Wednesday, October 3, 2007

Darwinian Software Composition

Unintentional Software

Last night, I got to thinking again about Charles Simonyi’s intentional software project and it occurred to me that a domain expert or software designer does not always know exactly what he or she wants a new software application to look like or even how it should behave. Initially, a designer may have a partially-baked idea of the look and feel of the desired application. However, even though we may not always know what we want, we can all recognize a good thing when we see it. This is somewhat analogous to a musician searching for the right notes for a new melody idea. The composer may end up with a final product that is not exactly as originally envisioned but one that is nevertheless satisfactory. Searching can thus be seen as an indispensable part of designing. It adds an element of randomness into the process. What makes this approach attractive is that it is highly interactive and it works. It dawned on me that a similar approach could be used when designing software in a COSA environment.

Relaxing the Rules

Normally, COSA uses strict plug-compatibility criteria to connect one component to another.

Two connectors may connect to each other only if the following conditions are met:

  1. They have opposite gender (male and female).

  2. They use identical message structures.

  3. They have identical type IDs.
As you can see, there is no possibility for mismatched components in a COSA application. Strict plug compatibility allows components to automatically and safely snap together. This is fine and desirable in finished applications and components but what if the rules were relaxed a little during development? What if we could instruct the development environment to temporarily disregard the third compatibility criterion in the list above? This would allow the designer to try new component combinations that would otherwise be impossible. The only problem is that, more often than not, the new combinations would result in timing conflicts, i.e., bugs.

- - -

• [WHAT YOU WILL DO]: In the post on Darwinian software composition, why would it help to have the development environment temporarily ignore the third plug-compatibility criterion, and what drawback does the post name?

- - -

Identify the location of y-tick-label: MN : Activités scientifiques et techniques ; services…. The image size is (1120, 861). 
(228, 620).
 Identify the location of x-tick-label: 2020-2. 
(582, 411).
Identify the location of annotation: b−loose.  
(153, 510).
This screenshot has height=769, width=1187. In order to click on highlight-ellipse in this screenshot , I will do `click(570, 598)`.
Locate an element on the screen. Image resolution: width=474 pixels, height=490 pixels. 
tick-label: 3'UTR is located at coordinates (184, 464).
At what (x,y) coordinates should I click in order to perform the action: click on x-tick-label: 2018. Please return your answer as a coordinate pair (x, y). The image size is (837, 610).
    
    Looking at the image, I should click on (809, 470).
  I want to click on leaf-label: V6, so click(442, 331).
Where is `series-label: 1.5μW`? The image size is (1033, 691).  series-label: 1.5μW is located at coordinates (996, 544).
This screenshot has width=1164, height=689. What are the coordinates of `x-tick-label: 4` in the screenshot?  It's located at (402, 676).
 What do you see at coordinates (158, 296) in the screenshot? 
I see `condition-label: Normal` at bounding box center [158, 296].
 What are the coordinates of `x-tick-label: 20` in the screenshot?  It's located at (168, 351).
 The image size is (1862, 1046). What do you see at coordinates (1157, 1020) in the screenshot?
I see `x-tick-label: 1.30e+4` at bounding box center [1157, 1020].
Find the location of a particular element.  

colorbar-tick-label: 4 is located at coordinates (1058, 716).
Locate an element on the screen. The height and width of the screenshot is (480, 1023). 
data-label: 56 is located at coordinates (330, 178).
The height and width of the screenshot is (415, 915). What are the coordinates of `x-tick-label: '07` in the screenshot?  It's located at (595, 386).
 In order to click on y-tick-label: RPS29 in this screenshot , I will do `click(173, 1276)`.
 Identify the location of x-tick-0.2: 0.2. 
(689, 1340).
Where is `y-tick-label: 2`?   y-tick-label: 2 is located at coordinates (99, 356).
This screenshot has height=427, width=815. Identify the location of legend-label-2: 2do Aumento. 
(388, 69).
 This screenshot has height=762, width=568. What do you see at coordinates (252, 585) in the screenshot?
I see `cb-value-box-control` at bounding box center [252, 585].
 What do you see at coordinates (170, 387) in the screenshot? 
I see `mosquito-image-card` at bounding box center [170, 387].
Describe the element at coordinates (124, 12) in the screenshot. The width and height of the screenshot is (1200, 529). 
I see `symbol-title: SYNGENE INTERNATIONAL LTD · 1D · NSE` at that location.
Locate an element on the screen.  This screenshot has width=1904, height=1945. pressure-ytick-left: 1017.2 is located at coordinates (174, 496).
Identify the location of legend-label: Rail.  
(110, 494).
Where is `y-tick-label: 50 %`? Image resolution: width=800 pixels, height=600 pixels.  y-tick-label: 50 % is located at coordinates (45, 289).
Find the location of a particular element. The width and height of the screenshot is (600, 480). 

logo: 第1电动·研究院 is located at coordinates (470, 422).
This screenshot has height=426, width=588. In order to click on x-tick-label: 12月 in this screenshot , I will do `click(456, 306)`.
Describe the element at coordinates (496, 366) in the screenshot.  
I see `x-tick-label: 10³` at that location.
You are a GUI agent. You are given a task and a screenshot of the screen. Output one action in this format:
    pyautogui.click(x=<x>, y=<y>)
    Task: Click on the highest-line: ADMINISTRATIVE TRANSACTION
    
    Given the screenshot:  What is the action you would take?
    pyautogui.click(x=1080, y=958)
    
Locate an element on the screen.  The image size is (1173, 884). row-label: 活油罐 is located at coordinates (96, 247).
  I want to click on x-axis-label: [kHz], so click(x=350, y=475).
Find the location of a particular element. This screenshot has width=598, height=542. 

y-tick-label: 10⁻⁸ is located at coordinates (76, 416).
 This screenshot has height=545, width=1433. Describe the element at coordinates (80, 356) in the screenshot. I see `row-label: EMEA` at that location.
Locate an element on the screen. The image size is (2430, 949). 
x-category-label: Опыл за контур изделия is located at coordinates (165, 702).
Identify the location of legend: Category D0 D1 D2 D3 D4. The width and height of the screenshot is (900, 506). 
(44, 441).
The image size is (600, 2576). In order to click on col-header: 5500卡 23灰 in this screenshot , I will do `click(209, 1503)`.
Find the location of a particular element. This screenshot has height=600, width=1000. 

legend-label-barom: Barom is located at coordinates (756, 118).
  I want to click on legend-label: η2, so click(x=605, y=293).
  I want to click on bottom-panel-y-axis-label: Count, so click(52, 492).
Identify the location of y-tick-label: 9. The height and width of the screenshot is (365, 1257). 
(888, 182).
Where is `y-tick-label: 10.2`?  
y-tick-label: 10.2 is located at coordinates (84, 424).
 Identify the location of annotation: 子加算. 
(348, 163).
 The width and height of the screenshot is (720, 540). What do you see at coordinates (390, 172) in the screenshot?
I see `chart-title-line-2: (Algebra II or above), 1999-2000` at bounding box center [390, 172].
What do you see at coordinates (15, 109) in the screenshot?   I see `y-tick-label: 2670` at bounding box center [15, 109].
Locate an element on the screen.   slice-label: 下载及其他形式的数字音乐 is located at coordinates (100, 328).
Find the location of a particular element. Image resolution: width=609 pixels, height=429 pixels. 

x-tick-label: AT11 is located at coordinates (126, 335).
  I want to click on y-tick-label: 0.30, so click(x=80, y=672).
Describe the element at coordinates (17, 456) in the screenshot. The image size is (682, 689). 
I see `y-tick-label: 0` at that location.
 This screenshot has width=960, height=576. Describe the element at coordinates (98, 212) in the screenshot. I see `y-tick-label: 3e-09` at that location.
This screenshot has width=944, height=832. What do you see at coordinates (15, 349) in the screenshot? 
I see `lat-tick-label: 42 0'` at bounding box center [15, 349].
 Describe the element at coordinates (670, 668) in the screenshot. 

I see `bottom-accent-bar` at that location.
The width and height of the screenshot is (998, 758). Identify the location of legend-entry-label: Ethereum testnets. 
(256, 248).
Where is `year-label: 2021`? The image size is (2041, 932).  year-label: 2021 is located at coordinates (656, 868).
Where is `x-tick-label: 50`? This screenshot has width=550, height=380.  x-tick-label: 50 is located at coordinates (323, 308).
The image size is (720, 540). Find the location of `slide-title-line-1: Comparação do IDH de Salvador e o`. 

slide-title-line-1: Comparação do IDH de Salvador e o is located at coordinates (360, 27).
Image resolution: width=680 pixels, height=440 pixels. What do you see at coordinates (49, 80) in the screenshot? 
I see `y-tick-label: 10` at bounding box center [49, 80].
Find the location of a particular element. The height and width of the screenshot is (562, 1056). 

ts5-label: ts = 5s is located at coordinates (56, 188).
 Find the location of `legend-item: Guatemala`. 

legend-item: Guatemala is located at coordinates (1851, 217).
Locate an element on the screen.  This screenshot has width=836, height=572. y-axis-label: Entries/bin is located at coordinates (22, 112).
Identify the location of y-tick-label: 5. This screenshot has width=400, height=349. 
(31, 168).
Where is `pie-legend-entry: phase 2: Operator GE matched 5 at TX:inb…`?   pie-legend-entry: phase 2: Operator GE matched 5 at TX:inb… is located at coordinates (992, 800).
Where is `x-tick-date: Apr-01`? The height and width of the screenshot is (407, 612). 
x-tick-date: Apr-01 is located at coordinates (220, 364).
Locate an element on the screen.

- - -

• [EXERCISE RESULT]: Ignoring the requirement for identical type IDs would let the designer try new component combinations that strict plug compatibility would otherwise make impossible. The drawback is that, more often than not, these new combinations would lead to timing conflicts, or bugs.